Un catéchisme au goût de liberté

Que diable vient faire ici, dans un mensuel protestant, un catéchisme écrit par des catholiques ! L'initiative peut paraître d'autant plus inopportune que le terme de catéchisme suffit, à lui seul, à provoquer l'ennui et l'incrédulité que sécrète d'ordinaire le vocabulaire religieux…

D'un genre inédit, ce catéchisme ne relève pas d'un catholicisme banal et aurait mérité un titre plus poétique. Il ne vise pas à enseigner de façon systématique et définitive les vérités qu'il faut croire et les conduites qu'il faut adopter pour être un bon chrétien, et il ne s'attribue aucune autorité ecclésiastique. Avec modestie, il interroge la foi à partir des graves questions que les hommes et les femmes se posent aujourd'hui, et il réfléchit avec eux sur les engagements que commande l'évangile face aux difficultés de notre temps. Questions de vie et de mort, qui engagent notre responsabilité personnelle et collective dans le monde et dans l'Eglise. En pratique, il aura fallu quatre ans pour confronter sur le terrain les convictions et les doutes des croyants pris dans les bouleversements actuels, et pour baliser un chemin. La démarche tient en cinq chapitres, dans un incessant va-et-vient à l'image de la vie.

Premier constat : l'existence est d'abord relation. Alors que la solitude mène à la mort, la relation ouvre sur la confiance et la fidélité qui portent la vie. L'intolérance, le racisme et l'exclusion tuent l'homme en détruisant la relation ; l'accueil et la justice, l'amour et le pardon enfantent l'humanité en chaque personne et dans la société. Mais l'homme ne se réduit pas à sa dimension propre, et le Dieu qui l'habite est lui-même relation. D'où la question du second chapitre : où rencontrer Dieu et comment cheminer avec lui ? Animée par une espérance enracinée dans l'infini, la recherche spirituelle est multiple. Pour les croyants, elle peut passer par l'expérience d'une présence, par la méditation de la Bible et par la prière, comme par les célébrations qui jalonnent l'année liturgique et la vie des chrétiens. Puis, sans craindre de s'écarter des positions conformistes, l'ouvrage opte pour une morale créative, respectueuse des situations historiques nouvelles. Il propose des points de repère par rapport aux transformations en cours dans la famille, dans l'économie et le domaine politique, ainsi que par rapport à l'avortement, l'euthanasie, la non-violence et la peine de mort. Ce n'est qu'après un examen de ces problèmes concrets que sont esquissées les grandes lignes d'une foi décantée se référant à la Révélation et aux dogmes, aux mystères de la souffrance, du mal et du salut.

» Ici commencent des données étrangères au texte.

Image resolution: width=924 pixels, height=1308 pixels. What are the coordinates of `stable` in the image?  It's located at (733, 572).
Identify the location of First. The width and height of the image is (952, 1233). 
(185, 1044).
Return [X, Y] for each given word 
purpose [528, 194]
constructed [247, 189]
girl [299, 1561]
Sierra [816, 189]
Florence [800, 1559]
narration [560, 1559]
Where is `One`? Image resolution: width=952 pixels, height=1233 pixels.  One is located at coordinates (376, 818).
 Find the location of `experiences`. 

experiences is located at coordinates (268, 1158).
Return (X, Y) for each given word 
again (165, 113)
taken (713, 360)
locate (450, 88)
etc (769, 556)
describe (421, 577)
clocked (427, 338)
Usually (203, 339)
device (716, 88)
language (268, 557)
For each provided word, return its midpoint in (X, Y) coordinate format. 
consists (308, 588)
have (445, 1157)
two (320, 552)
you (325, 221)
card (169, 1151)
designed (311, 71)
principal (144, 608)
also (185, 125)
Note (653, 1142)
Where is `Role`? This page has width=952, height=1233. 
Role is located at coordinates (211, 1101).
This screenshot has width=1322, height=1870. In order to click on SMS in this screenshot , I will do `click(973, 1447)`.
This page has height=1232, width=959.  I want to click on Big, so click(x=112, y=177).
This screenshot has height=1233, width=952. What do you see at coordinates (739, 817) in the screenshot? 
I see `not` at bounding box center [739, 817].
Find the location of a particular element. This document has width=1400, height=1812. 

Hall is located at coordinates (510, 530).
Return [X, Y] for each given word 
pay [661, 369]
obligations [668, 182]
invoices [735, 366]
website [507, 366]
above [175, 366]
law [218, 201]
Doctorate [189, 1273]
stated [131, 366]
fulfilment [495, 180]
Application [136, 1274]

L'ouvrage se termine par une réflexion sur l'Eglise, toujours à faire naître à travers de réelles actions de libération, dans le cadre d'une collaboration œcuménique sans frontières.

Cette publication ne présente pas la perfection habituelle des catéchismes. Refusant de transformer les croyances reçues en faux savoirs, elle n'a pas réponse à tout et n'est pas lissée par la langue de bois. En s'inscrivant dans le provisoire et l'imparfait, loin de toute prétention normative, elle constitue une invitation enthousiaste à mener sans délai et autant que possible une vie libérée par l'évangile, au service du monde et à la recherche de Dieu. La foi qui l'inspire brise le moralisme et les enfermements dogmatiques ou identitaires qu'affectionnent les Eglises, et propose à tous les hommes de bonne volonté un partage fraternel du message d'amour apporté par Jésus-Christ. C'est hors des murs du christianisme traditionnel, sur nos chemins quotidiens, que les auteurs, Jacques Gaillot, l'évêque d'Evreux déposé par le Vatican, Alice Gombault et Pierre de Locht cherchent à rejoindre nos contemporains.